Most application performance monitoring (APM) tools offer user experience monitoring and transaction tracing capabilities. But, when there is infrastructure slowness affecting the application, these APM tools cannot always pinpoint the root cause of problems. This is where unified infrastructure monitoring comes in.
Start with Business Transaction Monitoring: Not the Be-All and End-All of Application Performance Monitoring
To be able to truly diagnose the root cause of application slowness, IT operations teams need:
- Visibility into the availability, performance and usage of every tier of the infrastructure – virtualization, cloud, storage, networking, Active Directory, etc.
- Analysis of metrics from each tier to be able to see performance abnormalities proactively
- Correlation of metrics across the different tiers, to be able to determine the exact cause of slowness.
Examples of infrastructure problems that can affect application performance include:
- Network connectivity issues in the data center
- Failure of one of the SAN arrays, slowing down all I/O accesses
- Backup jobs running on a database server, causing slowness for all applications
- Resource contention at the virtualization tier, affecting applications hosted on a virtual infrastructure
- Database-specific problems like index fragmentation, redo log contention, etc.
Without sufficient visibility into the performance of supporting infrastructure tiers, it is hard to narrow down the root cause of a slow business transaction.
Ultimately, the application has to work in concert with various infrastructure components that it relies on, as a problem in any of the dependent tiers can ripple and affect application performance.

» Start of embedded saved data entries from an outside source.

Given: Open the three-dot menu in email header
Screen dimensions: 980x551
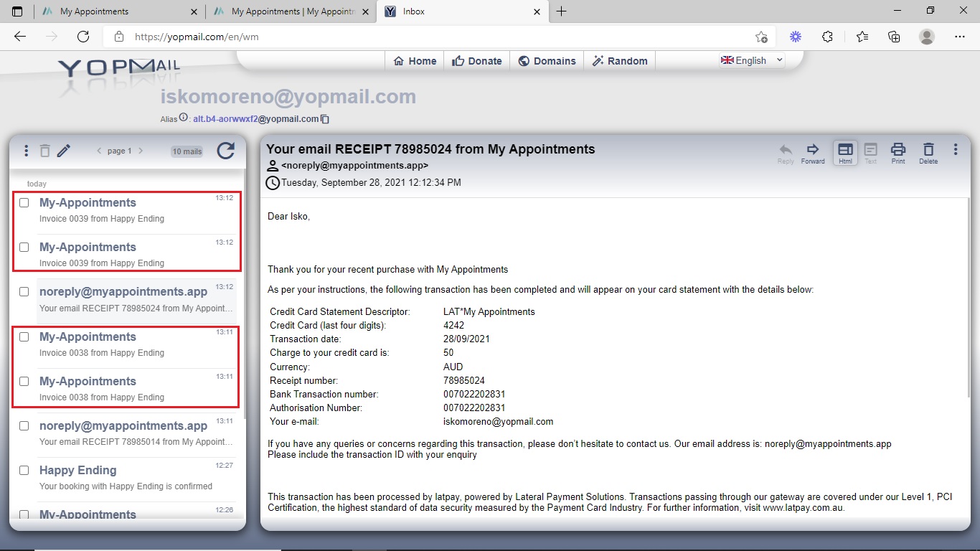Looking at the screenshot, I should tap(956, 150).

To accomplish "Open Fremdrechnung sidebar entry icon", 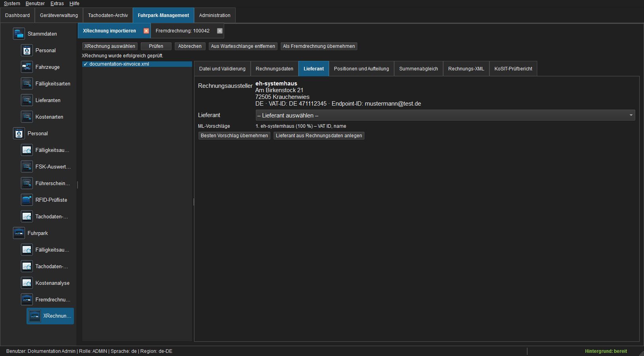I will tap(27, 299).
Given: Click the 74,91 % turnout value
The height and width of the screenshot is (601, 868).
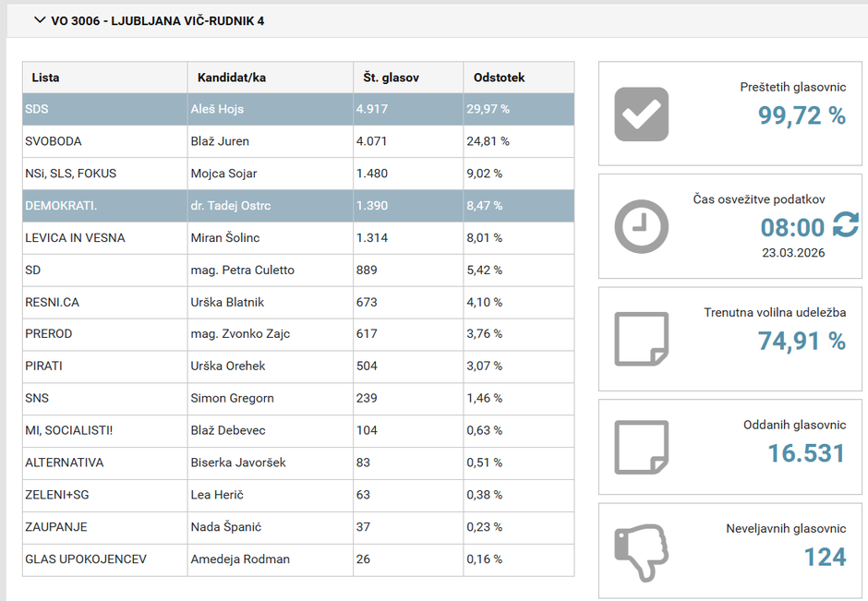Looking at the screenshot, I should [802, 341].
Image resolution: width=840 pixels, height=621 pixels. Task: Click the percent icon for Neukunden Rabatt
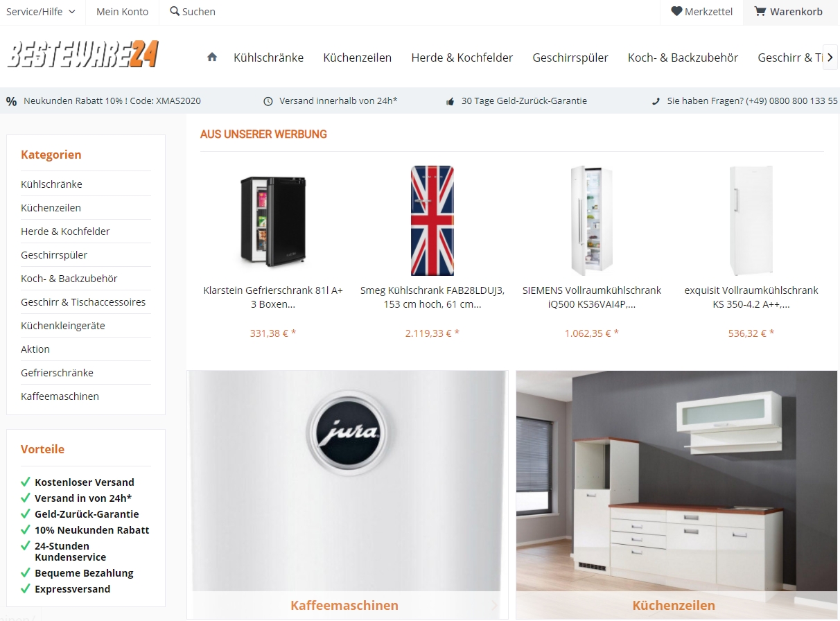pyautogui.click(x=11, y=101)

Converged Application and Infrastructure Monitoring
Organizations should consider using application performance monitoring tools that provide converged performance visibility of applications and the infrastructure. Without forcing you to toggle between separate management consoles for each part of the infrastructure, your APM tool should provide correlated visibility across user experience, business transactions, applications, databases, and the supporting infrastructure tiers such as network, storage, virtualization, cloud, containers, etc. This is true "full-stack" application performance monitoring.